I’ve been talking a lot about message systems in distributed architectures lately. And one of the slides I show in my talks is a slide about compressing messages before writes to the database. In other words, if you have 150k messages per second coming in which would translate 1:1 in writes and force your database(s) to incur a 150k write per second load, you pull in all those messages in to memory for a short period (say one minute) and group them and write the group in batch. Depending on how much you can group, you can easily cut your write load by an order of magnitude.
For example, if you are writing page views for URLs, the more frequently you see a URL, the better the batch compression is. If you see a URL 100 times in one minute which translates to one message per page view or 100 messages, then instead of writing 100 messages which is 100 database writes, you just write 1 message and incur one database write. If you extrapolate this out, that is a lot of savings and can easily change the complexion of your database workload.
This is the slide in question:
Now the question I frequently get asked around this slide is, when you are using Cassandra (which is generally a write optimized database), why are you batching your writes so heavily?

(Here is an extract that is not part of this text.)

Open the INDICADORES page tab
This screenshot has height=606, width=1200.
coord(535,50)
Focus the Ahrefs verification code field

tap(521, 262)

The answer is because Cassandra is most difficult to tune for a mixed workload. A mixed workload is when your database is doing a roughly equal amount of reads and writes. It is much easier to tune Cassandra for either a write heavy or a read heavy workload. By batching your writes, you can allow yourself Cassandra to be a more read heavy system and then optimize your settings accordingly. I would even contend that batching and minimizing write load is similar in mindset to caching to minimize the read load allowing your database to be performant.